Keywords: 20-HETE, DHETs, Diabetic Kidney Disease, EETs, eicosanoids
Diabetic kidney disease (DKD) is one of the main complications of diabetes mellitus and the most common cause of end-stage renal disease (Ahmad, 2015). It affects roughly 40 % of patients diagnosed with diabetes (Gnudi et al., 2016), contributing significantly to their morbidity and mortality. Consequences derived from DKD include decreased glomerular filtration rate, increased albumin levels, proteinuria, fluid retention, elevated arterial blood pressure and renal failure (Ahmad, 2015). Proteinuria has traditionally been considered the most important biomarker of the disease; however, it has been recently pointed out that a significant percentage of patients with diabetes present with a decreased renal function without proteinuria (nonproteinuric diabetic kidney disease). There is therefore an increasing need of finding new effective and representative markers of DKD (Robles et al., 2015; Yamanouchi et al., 2020).

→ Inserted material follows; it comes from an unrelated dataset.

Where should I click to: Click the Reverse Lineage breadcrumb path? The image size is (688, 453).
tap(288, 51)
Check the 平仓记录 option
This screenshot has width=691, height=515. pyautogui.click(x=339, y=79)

In the last years, some studies have pointed to the epoxygenase pathway of arachidonic acid (AA) metabolism as a route that might be deeply involved in the mechanisms underlying DKD. AA is biotransformed by cytochrome P (CYP) 450 enzymes into different vasoactive eicosanoids. Epoxieicosatrienoic acids (EETs) are one of these mediators, which have vasodilator, antinflammatory and, in general, renoprotective properties (Yang et al., 2015; He et al., 2017; Huang et al., 2018). These are however highly unstable compounds that are rapidly biotransformed by soluble epoxyhydrolase (sEH) into more stable, but significantly less active, dihydroxy-eicosatrienoic acids (DHETs) (Deng et al., 2010). Another important AA-derived eicosanoid is 20-hydroxyeicosatetraenoic acid (20-HETE), which is excreted in urine as a glucuronide conjugate (Prakash et al., 1992), and that is an important regulator of vascular and renal functions (Hoopes et al., 2015; Wang et al., 2019). 20-HETE actions are quite complex; for instance, this mediator can exert both prohypertensive and antihypertensive actions (Gangadhariah et al., 2015).

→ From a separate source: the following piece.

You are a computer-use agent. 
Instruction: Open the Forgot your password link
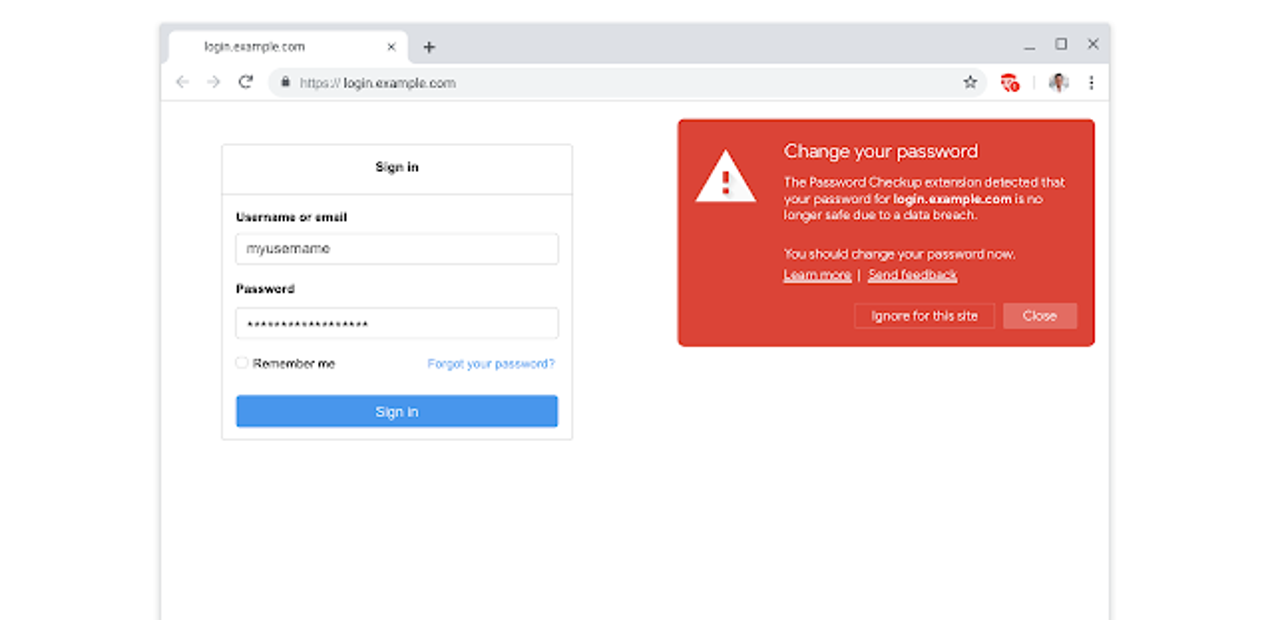tap(491, 364)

Previous reports have shown that, while EETs may prevent hyperglycemia-induced damage in the kidney (Hoff et al., 2019; Jiang et al., 2020), 20-HETE seems to have detrimental effects (Eid et al., 2009, 2013; Luo et al., 2009; Ding et al., 2019). However, to date, these studies have all been carried out in vitro or in animal models and there are no clinical studies that can help understand the real involvement of these AA metabolites in DKD. In the present work, we aim to determine whether the plasma and urinary levels of these vasoactive eicosanoids may be indicative of the presence of the disease and/or correlate with relevant parameters of renal function.
The study included 334 Caucasian patients over 18 years of age treated at the Services of Nephrology and the Hypertension Units of three different hospitals in the province of Badajoz (Spain) between June 2017 and December 2019. After the participants gave written informed consent for their enrolment, blood (10 ml) and urine (18 ml) samples were collected. Blood samples were then centrifuged to obtain plasma, which was stored at -80 ºC together with the urine until analysis.
DKD diagnosis was carried out according to the algorithm shown in Figure 1(Fig. 1), which further stratified patients into those with proteinuric (typical) and non proteinuric DKD. Non-diabetic individuals were also stratified into those with and without chronic kidney disease (CKD). Patients in the DKD group had to have Type 2 diabetes (fasting glucose > 126 mg/dL or non-fasting glucose > 200 mg/dL) before the presence of kidney disease, defined as albuminuria or eGFR < 60 mL/min. Overt albuminuria was defined as having > 300 mg albumin excreted in urine over 24 hours, whilst values from 30 to 300 mg were considered as microalbuminuria. Typical DKD was diagnosed by biopsy or by clinical criteria, namely the presence of both retinopathy and albuminuria after exclusion of other possible causes. Other possible renal diseases were excluded using standard diagnostic protocols. In cases in which proteinuria was higher than 1 g/day, a renal biopsy was performed to confirm the diagnosis, provided the patient had given his/her consent. Non proteinuric DKD was diagnosed in the presence of reduced glomerular filtration without proteinuria in diabetic patients after excluding other renal diseases.
The study protocol was approved by the Ethics Committee of the University Hospital of Badajoz and it was carried out in accordance with the Declaration of Helsinki and its subsequent revisions.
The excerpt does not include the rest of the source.